Grace promotes holy hope with ‘Rayne Angel’

Strong vocals highlight a somewhat muddled effort

Amanda Grace recently released her 3rd full length album, "Rayne Angel"

Last updated on November 29th, 2018 at 03:21 pm

Amanda Grace can sing. I mean, seriously, the woman can wail in the most pleasant way possible. Whether she is holding onto a note for what seems like an eternity or allowing her voice to reach the near breaking point as she evokes a raspy vocal that can only come from deep within a singers soul, the instrument she was born with is a pleasure to behold. That instrument is the shining star on Grace’s third full-length release, Rayne Angel.

Rayne Angel, inspired by a child Grace met while touring in 2017, was digitally released on Nov. 1 and will be brought to the public live at an album release show Nov. 30 at the Amsterdam Bar & Hall in St. Paul. The album opens with “Carry Love,”a seeming love letter from Grace to God. As the song progresses, Grace expounds on the track title by explaining that she carries God’s love with her everywhere she goes and no matter how many things go wrong in the wide world or just in her own world, that love is constant and she feels lucky to have it. The track is well written and does well to get its point across. Grace’s vocals are soft and smooth and that works with this tune.

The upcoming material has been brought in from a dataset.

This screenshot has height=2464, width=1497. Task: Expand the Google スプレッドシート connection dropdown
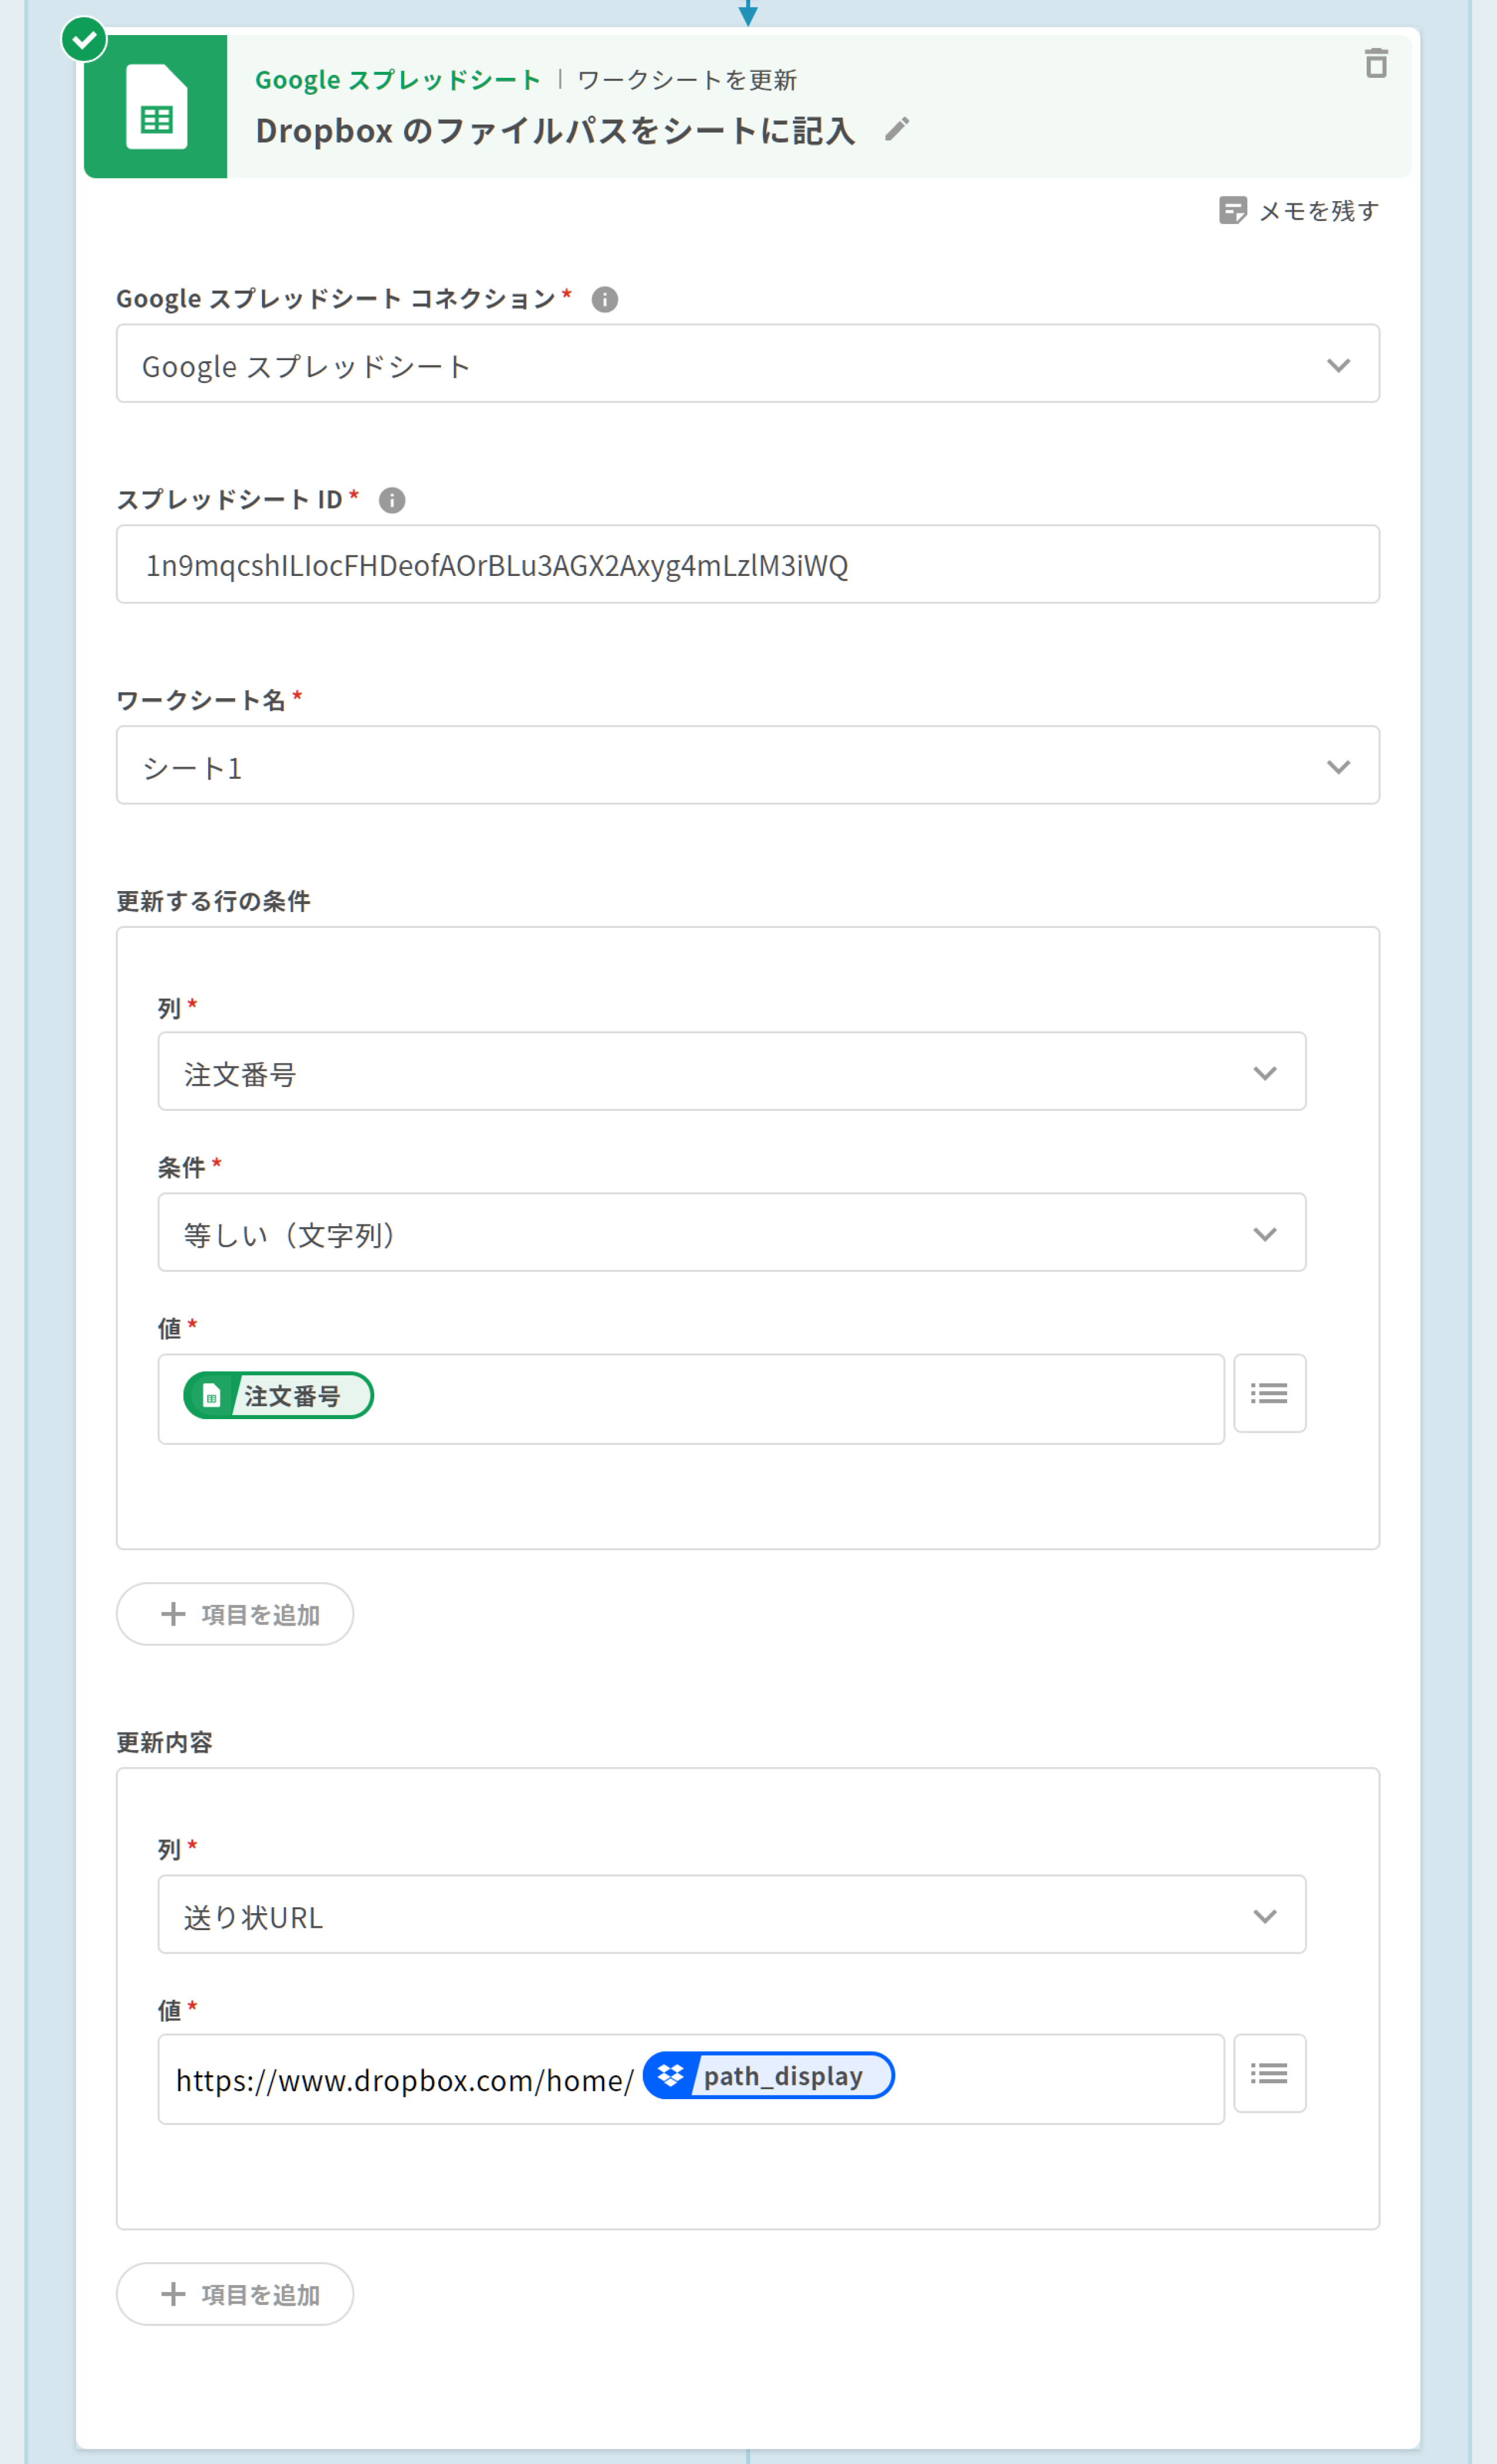point(747,364)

The gospel theme works well for Grace and for this album. There are several gospel-inspired tracks on Rayne Angel and all of them are the shining stars.
“You’ll Bring Me Back” serves as a call to arms of sorts in that it calls on every person from every lot in life to stop thinking and start loving God. The lyrics are powerful, the message is clear, and Grace’s vocals draw a listener in. I would count “You’ll Bring Me Back” as one of the strongest tracks on the album.

Ultimately, Rayne Angel is a strong effort marred by continuity issues. The God tracks work, but as a whole, I can’t tell if this album knows what it wants to be, and that is a problem for me. I am not trying to say that every track on an album must make perfect sense with every other track, but from protesting politics via a Dolores O’Riordan (R.I.P) cover, a confusing track about a strong/weak American, a profession of love to a significant other, human trafficking, a desperate need for a vacation, and being told that you need to get rid of your clothes if you want to be a star, this album might be a little bit too all over the place for me.